実家で暮らしていた時から、ころころ顔触れが変わる使用人の名前までは知る由もなかったし、業務以外で話すことも滅多になかった。だが中高年の責任者から若い女性のメイドまで、みんながみんな「応援してます」「大学に行っても歌の活動、やめないでくださいね」と激励の言葉をかけてくれる。
勝行はただただ驚いて、呆然とそれを聞いていた。
「ファンクラブ、私も入ったんですよ。会員証持ってます」
「あ、わたしも!」
「片岡さんはもっとすごいですよね。会員番号一桁台ですって」
「クリスマスライブは誰が行くかで最初揉めたんですよ。結局片岡さんがご当主を連れて行ってくださったから、希望者はみんな休みをもらえまして」
「私は観に行けなかったけど、最終日の動画を拝見しました。クリスマスメドレーは感動してもらい泣きしてしまいましたよ……!」
まるでINFINITYでライブ帰りの出待ちにでもあったかのような歓声が次々に飛んでくる。光はこれを自分がいない間に散々聞いたようで、「なっ、すごいだろ」と目配せしてくる。
きっと彼はここに集まった身近な勝行ファンのために、小さなコンサートを開きたくて仕方ないのだろう。どこまでもお人好しな男だと勝行は苦笑した。
「なんか……照れくさいけど、嬉しいな。皆さん、ありがとうございます」
「それは私たちのセリフですとも。さあ勝行さん、卵焼き食べて!」
「お煮しめも絶品ですよ!」
「ちょ、待ってください、僕の口はひとつしかないですってば」
あれやこれやと皆がお勧めしてくる料理を次々口に入れ、順を追って味を噛み締める。おいしいと感想を言えば、みんながみんな「よかった」と笑顔を向けてくる。
さっきまでの殺伐とした説教や腹の探り合いで摩耗した精神まで、一緒に咀嚼して流し込んでしまえそうだ。
「勝行さんの十八歳のお正月。どうかいい思い出になりますように」
「ありがとうございます、片岡さん。今日はとても頼りになりました」
宴会の席でほとんどずっと勝行の背後に控え、主への暴言を黙って受け止めては静かに相手を威嚇し続けていた片岡も、ここに来てからはいつも通り、目尻に皺を寄せた笑顔を見せている。
WINGSの話をしながら皆と一緒に食べた食事はどれも美味しくて、優しい味が勝行の口いっぱいに広がった。
腹をある程度満たした後は、光の奏でるピアノをバックにいくつかの持ち歌を歌った。狭いスタッフルームの真ん中で、マイクの代わりに炭酸ジュースの缶を片手に。

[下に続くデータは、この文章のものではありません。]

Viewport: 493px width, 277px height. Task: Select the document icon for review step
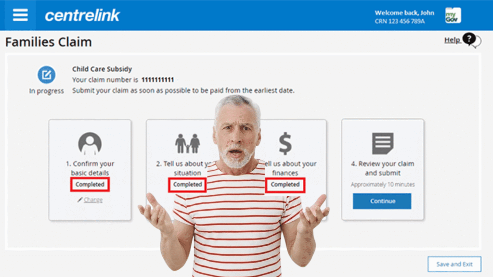[x=383, y=143]
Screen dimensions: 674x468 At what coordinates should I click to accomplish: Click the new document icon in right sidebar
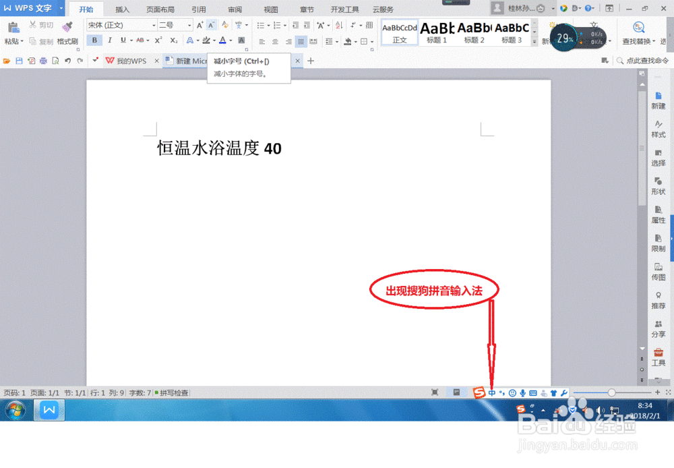tap(658, 98)
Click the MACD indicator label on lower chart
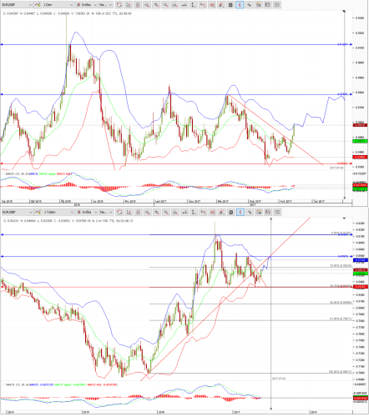 [17, 384]
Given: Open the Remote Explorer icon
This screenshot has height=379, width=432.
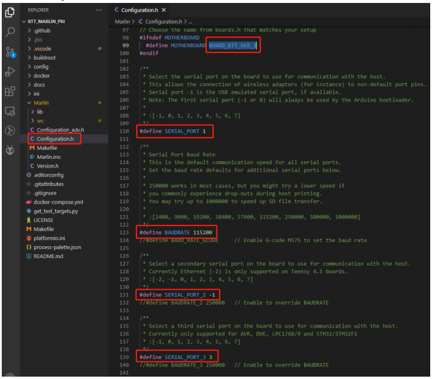Looking at the screenshot, I should pos(10,111).
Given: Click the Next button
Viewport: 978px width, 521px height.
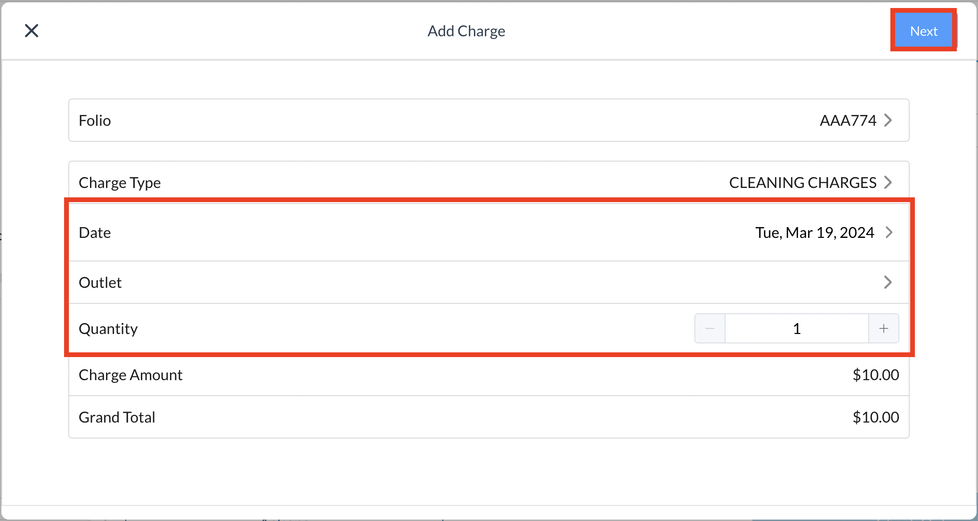Looking at the screenshot, I should pyautogui.click(x=923, y=31).
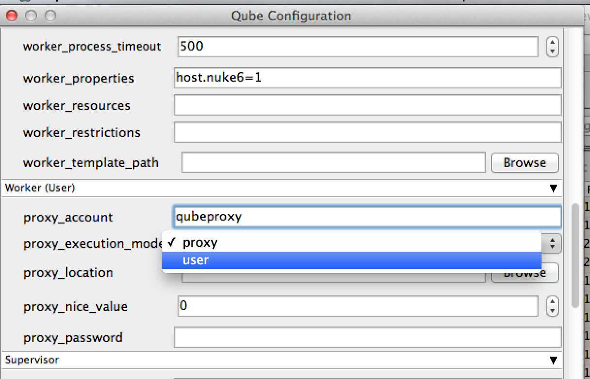The width and height of the screenshot is (590, 379).
Task: Click the proxy_password input field
Action: pos(367,338)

突然すぎて上手く歌える自信がないと言えば「何言ってんだ」と光に小突かれる。
「今ココで歌ってるのは活動休止中のWINGSじゃねえ。従業員に世話してもらってる相羽家の次男・勝行だ。間違えたって誰も気にしねえって」
「ははっ、そうか……じゃあ今年もよろしくの意味を込めて歌わせてもらおうかな」
「僭越ながら私も一緒に歌いましょうか。WINGSの曲ならすべて歌えます」
「いやいいです片岡さんは黙って向こう側で聴いてて……」
「そ、そうですか?」
相羽家の使用人たちはWINGSガチ勢の片岡と共に、年季の入った団扇を振り、手拍子を打ちながら聴いてくれる。「一生勝行さんについていきますー!」などと大げさなファンコールまで送ってくれる。調子づいた光が持ち曲をメドレーにして次々繋ぐので、まるで本当にライブハウスでやる即興ライブのようだ。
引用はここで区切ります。